Dramma Rigopiano, Conapo: “Politici e dirigenti abruzzesi non hanno cognizione del soccorso”



L’Aquila, 22 Gennaio 2017 – Dopo lo scandalo degli elicotteri della Forestale fermi a Rieti per burocrazia e quelli dei Vigili del Fuoco che non possono volare di notte, un’altra denuncia arriva dal Conapo, il sindacato autonomo dei Vigili del Fuoco: “le unità cinofile dei Vigili del Fuoco in servizio in Abruzzo sono state lasciate a casa, mentre nell’inferno del Rigopiano e nei centri dell’aquilano epicentro della terribile sequenza sismica di mercoledì scorso sono stati inviati cinofili dal resto d’Italia. Tempo sprecato e ritardi evitabili e inaccettabili”.

“Nel dramma che ha colpito l’Hotel Rigopiano – spiega il Conapo Abruzzo – l’intervento delle unità cinofile, come in altre occasioni, non ultimo il terremoto di Amatrice, è risultato fondamentale. Quelle dei Vigili del Fuoco, in particolare, si distinguono da sempre per professionalità, tempestività di intervento e capacità dei cani di adempiere al loro lavoro”.

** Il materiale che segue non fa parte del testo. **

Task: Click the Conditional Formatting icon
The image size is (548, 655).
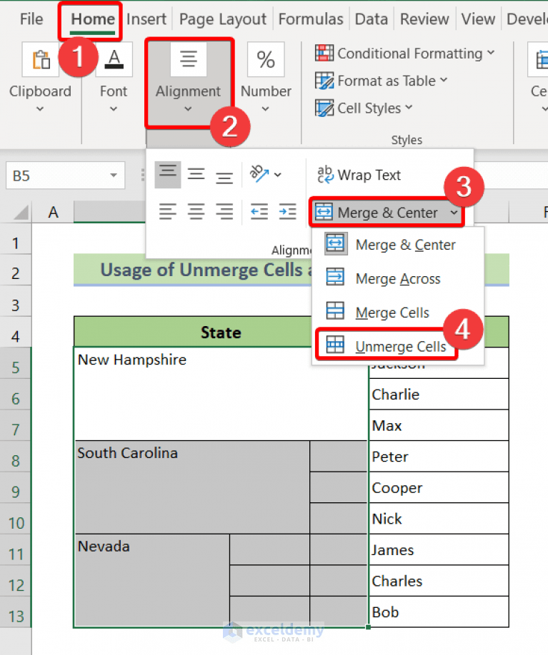Action: click(324, 53)
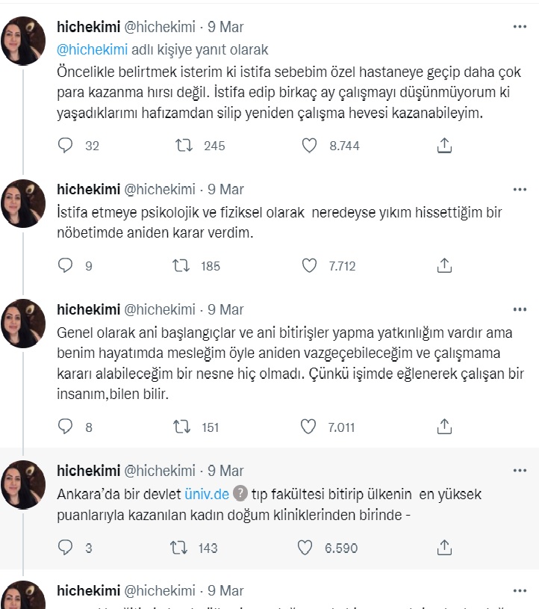Share the tweet with 6.590 likes
539x609 pixels.
tap(443, 548)
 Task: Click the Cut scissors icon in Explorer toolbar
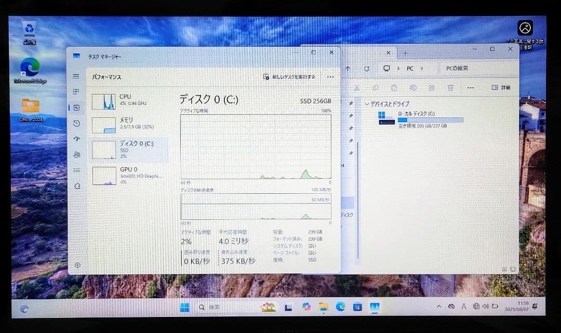tap(357, 88)
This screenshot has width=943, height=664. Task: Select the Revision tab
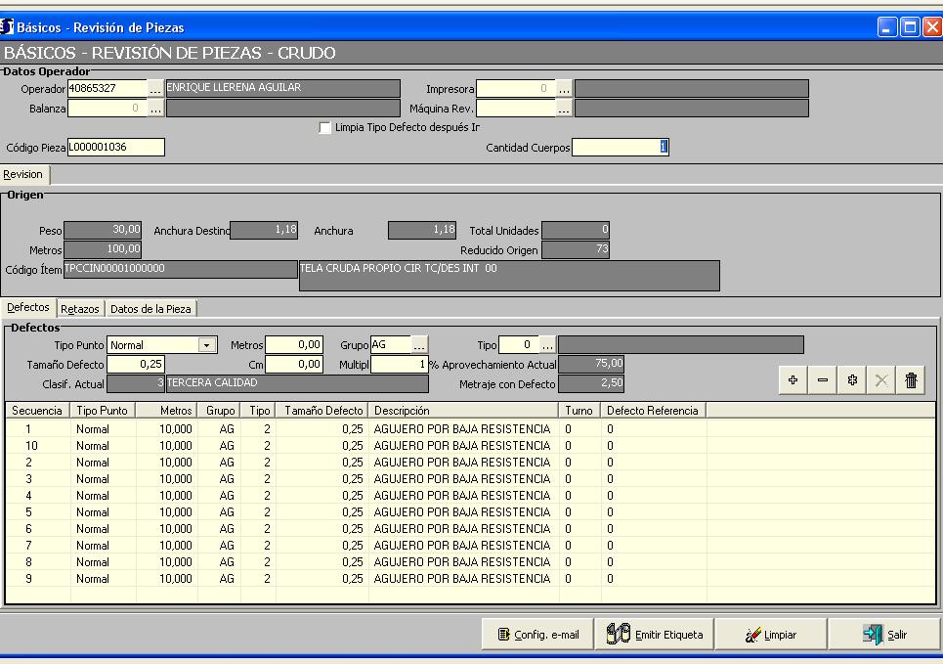23,175
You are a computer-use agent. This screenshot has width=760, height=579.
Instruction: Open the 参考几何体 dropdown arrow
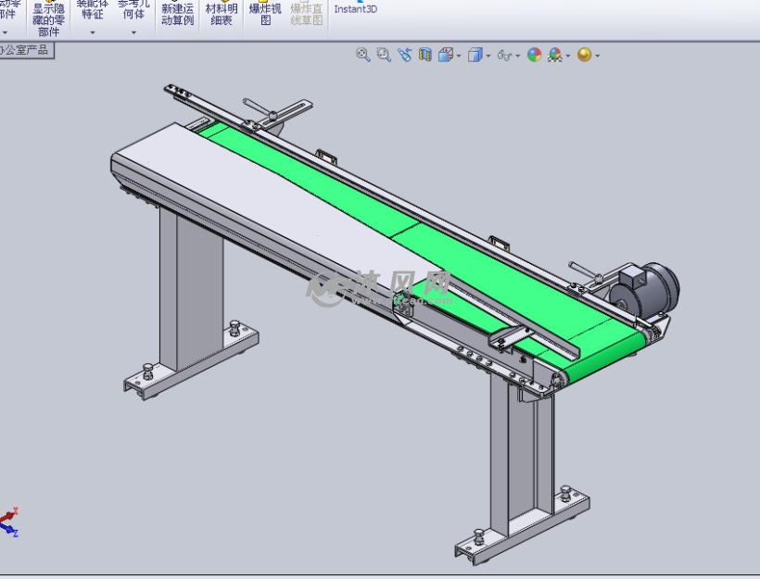click(133, 31)
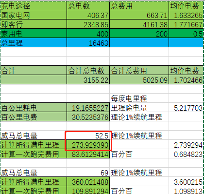Select the cell containing 4161.38
Viewport: 205px width, 194px height.
point(139,24)
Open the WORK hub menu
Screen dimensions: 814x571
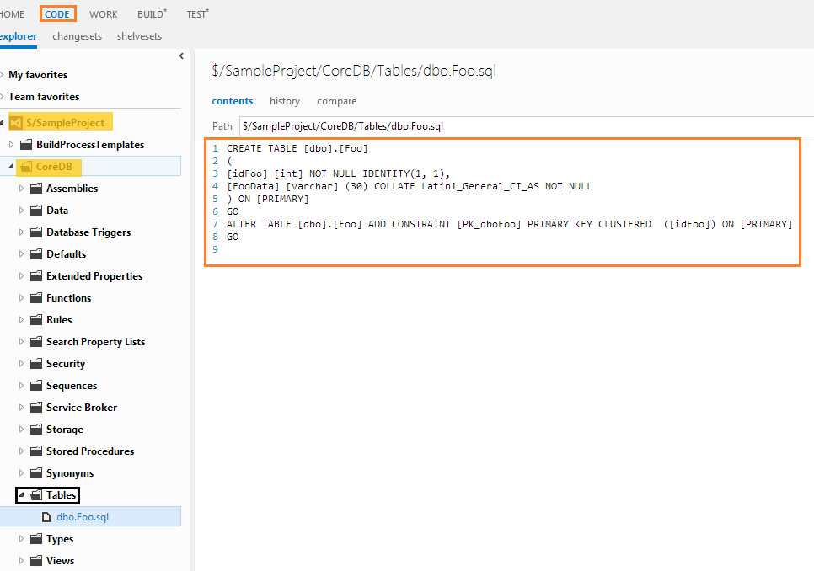click(x=104, y=14)
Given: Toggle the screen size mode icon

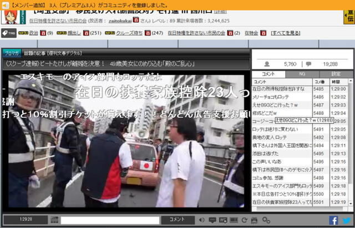Looking at the screenshot, I should tap(234, 220).
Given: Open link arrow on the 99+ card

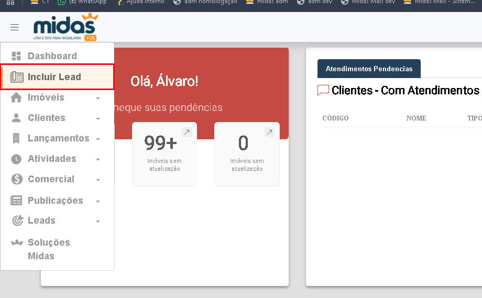Looking at the screenshot, I should [187, 133].
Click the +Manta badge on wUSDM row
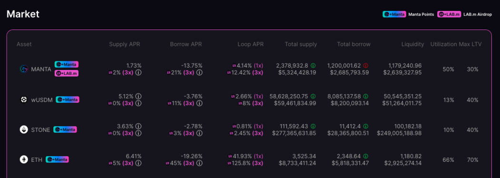The height and width of the screenshot is (178, 500). pyautogui.click(x=68, y=99)
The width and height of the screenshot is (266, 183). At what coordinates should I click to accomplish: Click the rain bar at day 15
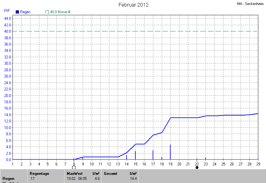point(135,155)
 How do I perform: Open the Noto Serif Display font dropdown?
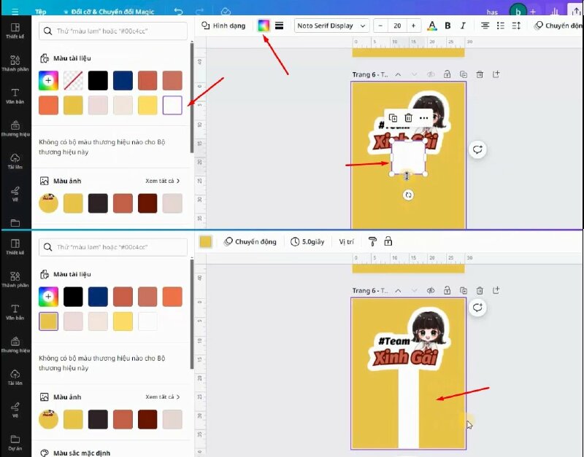(x=331, y=26)
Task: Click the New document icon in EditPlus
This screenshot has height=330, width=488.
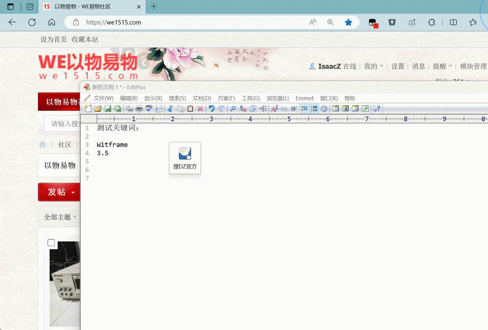Action: pyautogui.click(x=88, y=109)
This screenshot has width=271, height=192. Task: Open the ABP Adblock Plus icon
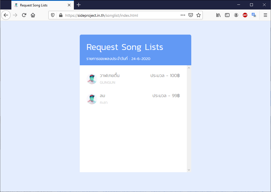pos(245,15)
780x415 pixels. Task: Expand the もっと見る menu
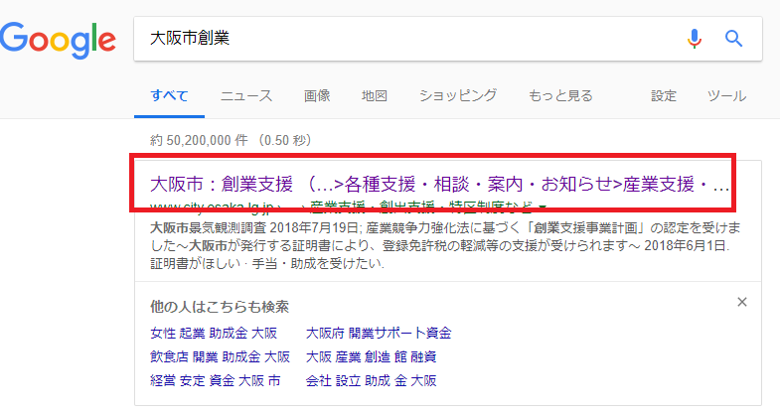point(561,96)

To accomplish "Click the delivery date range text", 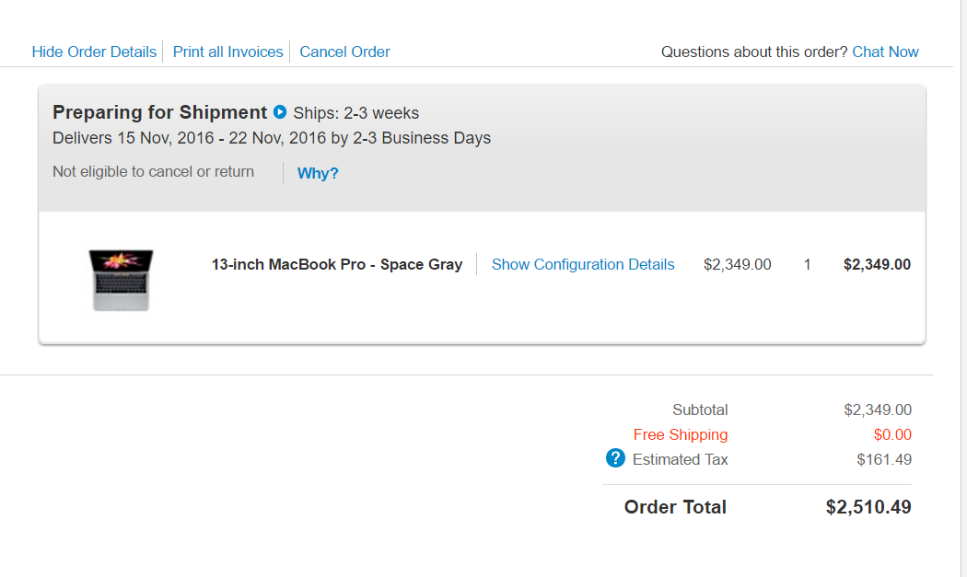I will click(x=272, y=138).

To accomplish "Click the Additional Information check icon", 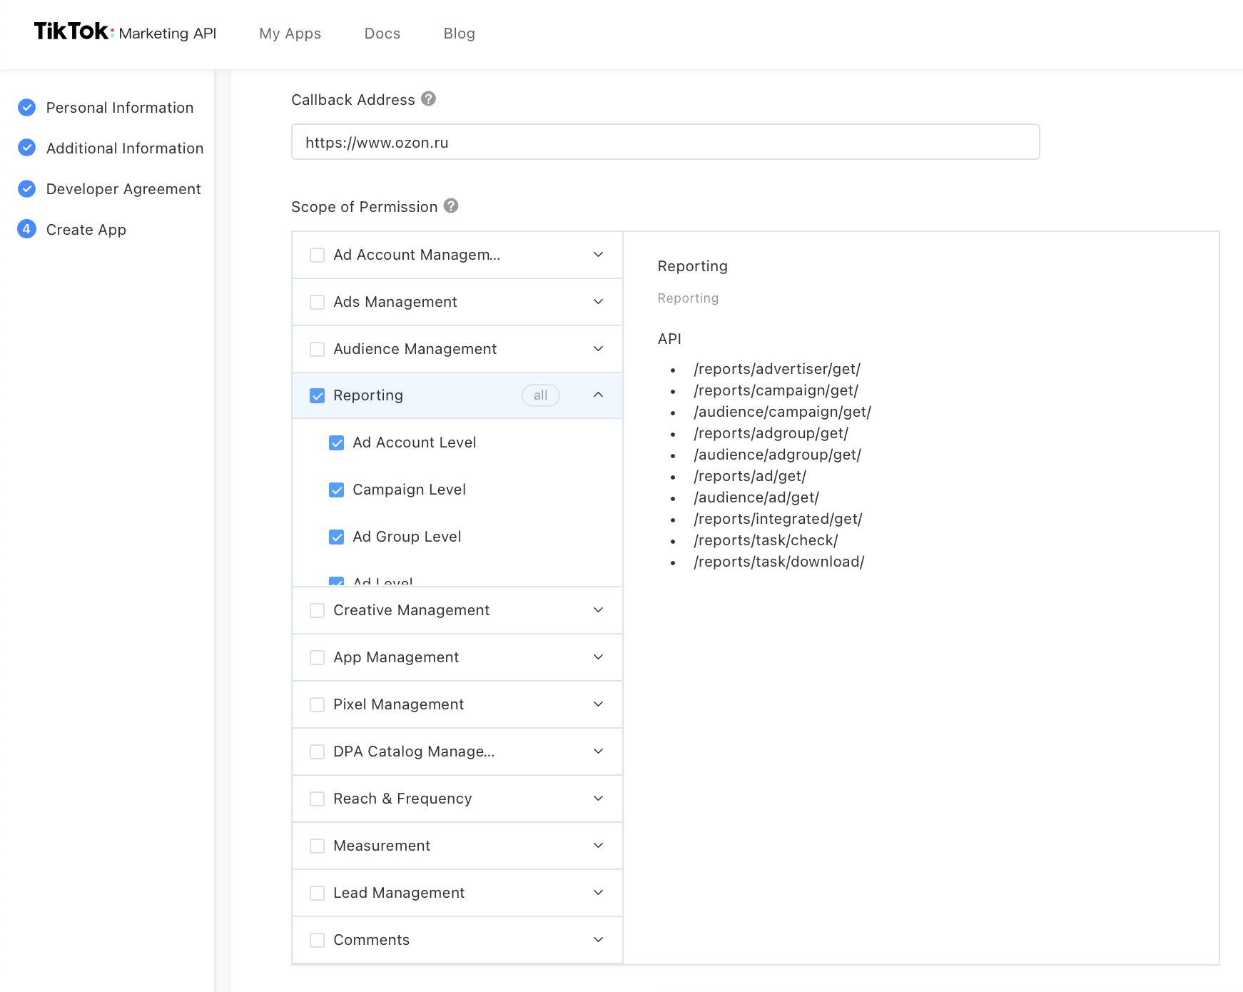I will click(x=26, y=148).
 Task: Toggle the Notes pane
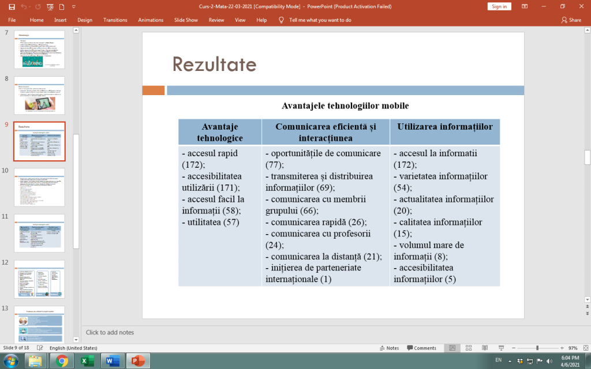pyautogui.click(x=389, y=348)
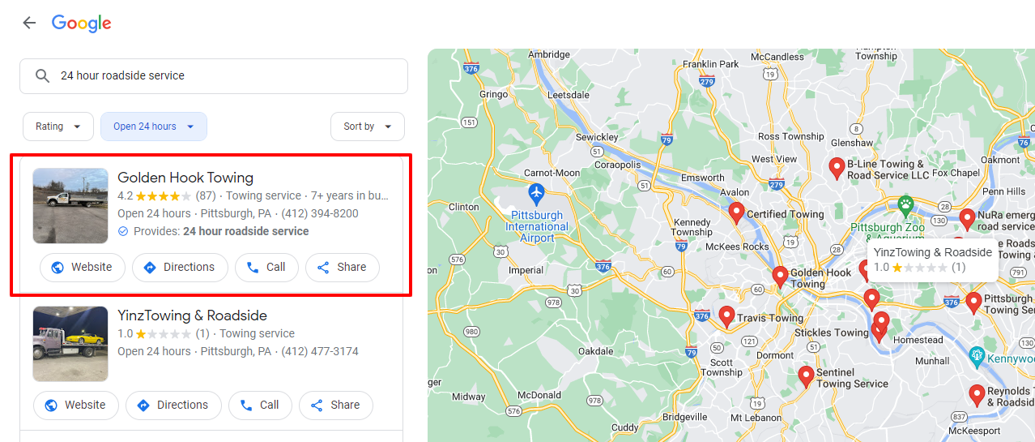Select the Golden Hook Towing map pin
This screenshot has width=1035, height=442.
(780, 276)
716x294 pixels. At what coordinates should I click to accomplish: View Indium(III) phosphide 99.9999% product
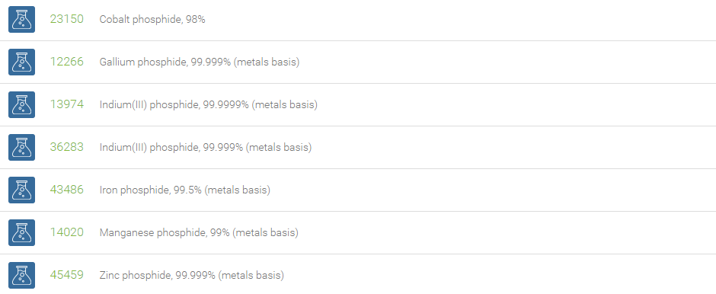tap(208, 105)
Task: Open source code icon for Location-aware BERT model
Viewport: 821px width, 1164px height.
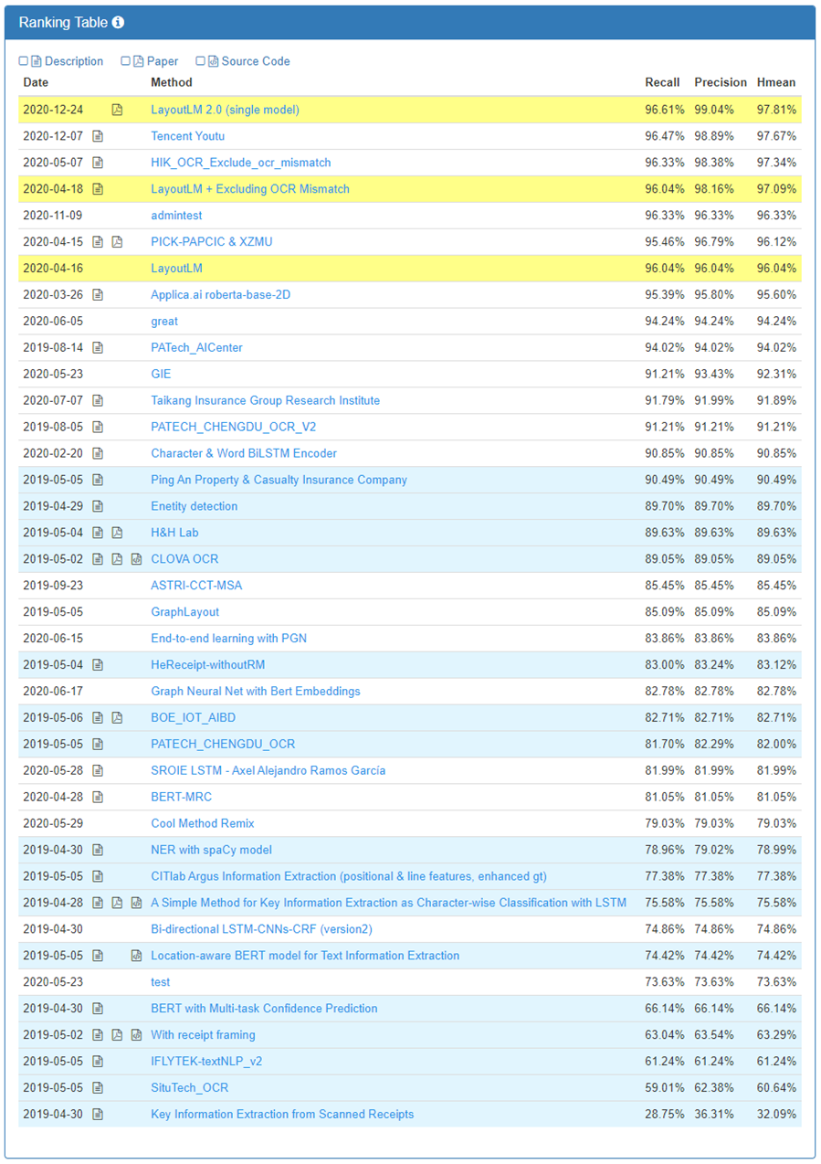Action: [136, 956]
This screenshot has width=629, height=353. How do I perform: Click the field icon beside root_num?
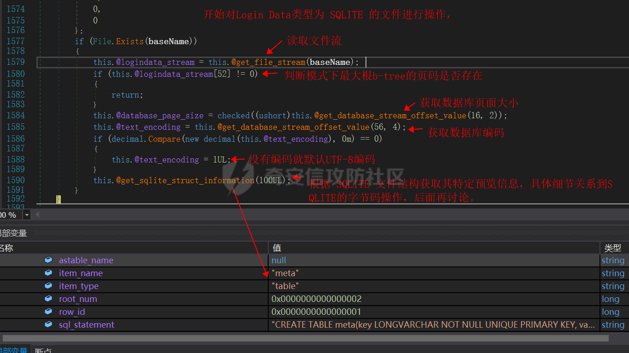click(x=48, y=299)
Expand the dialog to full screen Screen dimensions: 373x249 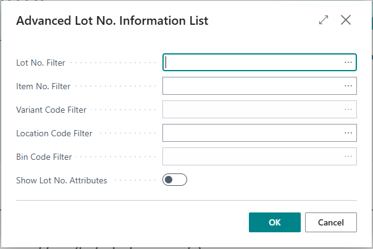(324, 20)
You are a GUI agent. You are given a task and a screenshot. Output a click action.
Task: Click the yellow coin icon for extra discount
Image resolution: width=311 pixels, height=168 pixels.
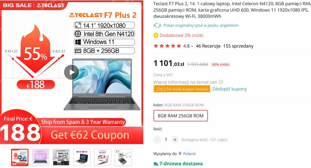tap(156, 35)
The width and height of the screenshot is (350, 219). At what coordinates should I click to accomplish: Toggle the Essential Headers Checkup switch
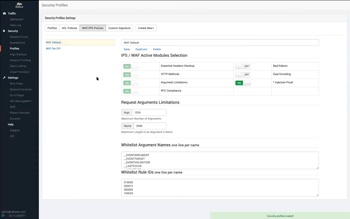[130, 66]
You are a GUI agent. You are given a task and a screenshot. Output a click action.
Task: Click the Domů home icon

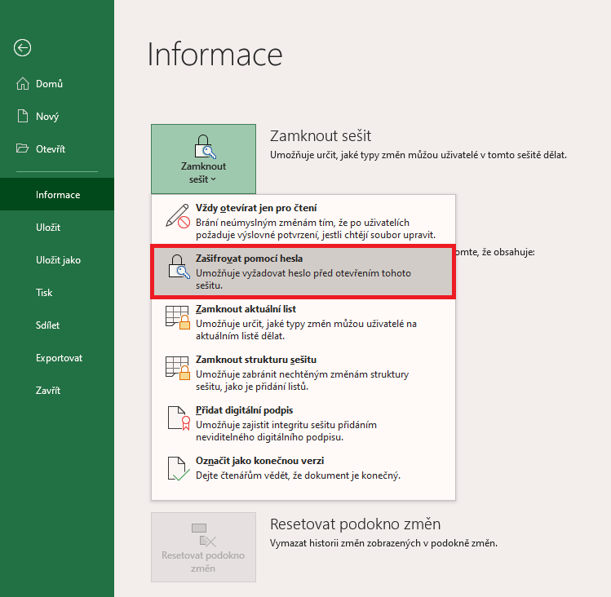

“L’ennesimo scandalo – spiegano dal Conapo – riguarda le unità cinofile abruzzesi che potevano essere fatte intervenire in poco tempo sugli scenari di soccorso dell’Hotel Rigopiano, della slavina di Ortolano o delle innumerevoli segnalazioni di crolli ma, per motivi a noi sconosciuti e incomprensibili, sono state lasciate parcheggiate a casa. Allo stesso tempo, però, sul Gran Sasso pescarese sono state inviate unità cinofile da ogni parte d’Italia, da nord a sud”.

“E’ evidente – è la dura chiusura del Conapo – che politici e dirigenti non hanno la benché minima cognizione del soccorso. E intanto in Italia si muore di burocrazia”.